The Department of Natural Resources issued a letter Wednesday granting Clean Wisconsin’s petition for a contested case hearing on a permit allowing Meteor Timber to fill 16¼ acres of wetlands for its proposed $65 million processing and loading facility.


Clean Wisconsin asked the agency to review its decision, saying it would be the single largest destruction of Wisconsin wetlands for an industrial sand project.

The environmental advocacy group argues that destroying the “pristine” forested wetlands — home to several rare and endangered species — would open the door to the destruction of more rare wetlands. The agency acknowledged the permit approval “may lead to increased applications to fill rare, sensitive and valuable wetland plant communities.”

The DNR agreed to consider whether it had sufficient information to grant the permit, whether the project will have significant negative environmental impacts and whether it represents the least harmful alternative.

Meteor has proposed to restore and preserve more than 640 acres of other land — including more than 296 acres of existing wetlands — near the the 752-acre site between Warrens and Millston, which would serve two nearby mines on land the company acquired in 2014 when it purchased nearly 50,000 acres of Wisconsin forest.

However, the DNR determined those mitigation efforts “are not likely to fully compensate” for what it calls “permanent and irreversible” secondary impacts from activity on the site and may not compensate for the direct loss of 13.4 acres of “exceptional quality” white pine and red maple swamp, which is considered an imperiled habitat.

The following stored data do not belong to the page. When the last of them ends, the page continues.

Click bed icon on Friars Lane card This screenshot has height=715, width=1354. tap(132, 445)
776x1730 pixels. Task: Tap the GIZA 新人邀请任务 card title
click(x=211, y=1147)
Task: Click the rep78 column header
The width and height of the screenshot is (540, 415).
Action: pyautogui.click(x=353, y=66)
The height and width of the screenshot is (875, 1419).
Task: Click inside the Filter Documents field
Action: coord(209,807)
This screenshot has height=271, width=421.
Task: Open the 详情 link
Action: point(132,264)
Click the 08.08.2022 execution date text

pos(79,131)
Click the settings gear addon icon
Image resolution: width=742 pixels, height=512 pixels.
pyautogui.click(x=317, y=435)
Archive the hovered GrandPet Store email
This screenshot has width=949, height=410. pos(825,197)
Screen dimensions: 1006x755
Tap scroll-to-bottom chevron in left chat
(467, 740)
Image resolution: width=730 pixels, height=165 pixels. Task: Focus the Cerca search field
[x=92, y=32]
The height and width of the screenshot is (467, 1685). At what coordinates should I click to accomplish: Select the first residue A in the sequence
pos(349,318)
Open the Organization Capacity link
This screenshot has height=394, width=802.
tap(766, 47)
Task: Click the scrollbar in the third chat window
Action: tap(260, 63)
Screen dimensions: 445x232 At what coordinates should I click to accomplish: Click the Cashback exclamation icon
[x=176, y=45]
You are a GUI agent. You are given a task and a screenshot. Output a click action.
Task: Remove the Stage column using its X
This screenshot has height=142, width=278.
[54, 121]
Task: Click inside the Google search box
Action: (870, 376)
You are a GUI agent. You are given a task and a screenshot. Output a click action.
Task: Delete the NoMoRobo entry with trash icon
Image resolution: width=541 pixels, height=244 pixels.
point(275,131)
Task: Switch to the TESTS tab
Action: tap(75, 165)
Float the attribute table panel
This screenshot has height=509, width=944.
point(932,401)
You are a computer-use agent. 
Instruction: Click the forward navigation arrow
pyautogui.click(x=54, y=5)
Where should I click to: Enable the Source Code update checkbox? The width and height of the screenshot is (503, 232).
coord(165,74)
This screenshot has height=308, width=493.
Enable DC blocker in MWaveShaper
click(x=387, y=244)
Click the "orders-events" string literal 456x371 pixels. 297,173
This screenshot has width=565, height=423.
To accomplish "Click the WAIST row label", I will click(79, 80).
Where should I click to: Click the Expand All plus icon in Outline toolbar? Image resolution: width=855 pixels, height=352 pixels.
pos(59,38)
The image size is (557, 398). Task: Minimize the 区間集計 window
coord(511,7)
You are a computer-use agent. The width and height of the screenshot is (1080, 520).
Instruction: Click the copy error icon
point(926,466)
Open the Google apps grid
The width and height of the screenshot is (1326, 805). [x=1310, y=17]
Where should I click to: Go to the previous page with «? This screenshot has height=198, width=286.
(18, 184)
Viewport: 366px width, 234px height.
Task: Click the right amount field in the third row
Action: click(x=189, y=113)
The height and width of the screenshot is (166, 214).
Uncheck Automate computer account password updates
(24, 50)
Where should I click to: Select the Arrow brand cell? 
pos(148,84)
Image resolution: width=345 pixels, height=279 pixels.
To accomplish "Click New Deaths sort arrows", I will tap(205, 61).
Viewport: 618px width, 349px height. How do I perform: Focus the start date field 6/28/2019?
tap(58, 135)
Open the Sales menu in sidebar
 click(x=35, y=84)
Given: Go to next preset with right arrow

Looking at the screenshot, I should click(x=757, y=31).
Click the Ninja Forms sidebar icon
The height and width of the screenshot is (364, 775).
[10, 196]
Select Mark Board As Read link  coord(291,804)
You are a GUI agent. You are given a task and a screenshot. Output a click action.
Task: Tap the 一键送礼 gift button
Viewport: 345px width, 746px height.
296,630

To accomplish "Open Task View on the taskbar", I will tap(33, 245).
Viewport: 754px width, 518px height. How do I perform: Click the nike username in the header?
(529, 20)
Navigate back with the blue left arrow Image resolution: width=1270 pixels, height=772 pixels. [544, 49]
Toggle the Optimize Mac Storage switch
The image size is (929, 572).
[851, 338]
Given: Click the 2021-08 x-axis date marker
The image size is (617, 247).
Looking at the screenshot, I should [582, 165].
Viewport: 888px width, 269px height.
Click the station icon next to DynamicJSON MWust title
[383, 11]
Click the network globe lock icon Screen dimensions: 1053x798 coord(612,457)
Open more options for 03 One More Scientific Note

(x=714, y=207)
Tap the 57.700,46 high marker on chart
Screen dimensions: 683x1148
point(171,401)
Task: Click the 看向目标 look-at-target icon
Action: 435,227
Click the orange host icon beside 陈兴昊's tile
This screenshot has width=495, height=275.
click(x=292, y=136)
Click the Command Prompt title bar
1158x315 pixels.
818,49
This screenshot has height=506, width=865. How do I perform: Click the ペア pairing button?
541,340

In a written statement, Meteor project manager Chris Mathis said the company’s mitigation plan “goes above and beyond others” and represents one of the largest wetland restoration efforts in state history.

“The DNR gave our application thorough and extensive review, and we are confident the approved permit fully conforms to the law because of the significant net environmental benefit our project will provide to the state,” Mathis said. “We respect the DNR’s decision to schedule a hearing, and will continue to cooperate with the agency as we have done from the start.”

Similar to a court trial, a contested case hearing is typically overseen by an administrative law judge and offers interested parties an opportunity to present evidence and cross-examine witnesses.

A hearing date has not been scheduled.

Clean Wisconsin, along with the Ho-Chunk Nation, also filed court challenges to the permit, though both cases were dropped because of procedural errors. Midwest Environmental Advocates plans to act as an intervenor in the contested case hearing on behalf of the tribe.

Evan Feinauer, staff attorney for Clean Wisconsin, said he was pleased the agency granted the hearing as well as a temporary ban on Meteor filling any wetlands.

Regulators and opponents both questioned the project’s overall public benefit, given the drop in demand for sand since domestic fracking peaked in 2014.

An economic analysis by a Pennsylvania consultant said the location would allow Meteor to efficiently ship trainloads of sand directly to oil fields in Texas, which have become some of the nation’s most productive. The company expects to ship about 1.5 million tons of processed sand each year using the adjacent Union Pacific rail line and has said it cannot find another location on the line to accommodate such a large plant.

Meteor has also said permitting its project is the only way to prevent much of the site from being clear cut.

About three-quarters of the land is owned by the A&K Alexander Cranberry Co., which was cited in 2013 by the Environmental Protection Agency for illegally filling 5.6 acres of wetlands. The current owner said if he is unable to sell the land logging would be his only way to pay back a $321,470 loan he took out to settle the case.

Meteor has yet to secure wetland permits from the Army Corps of Engineers, which is expected to make a decision this summer.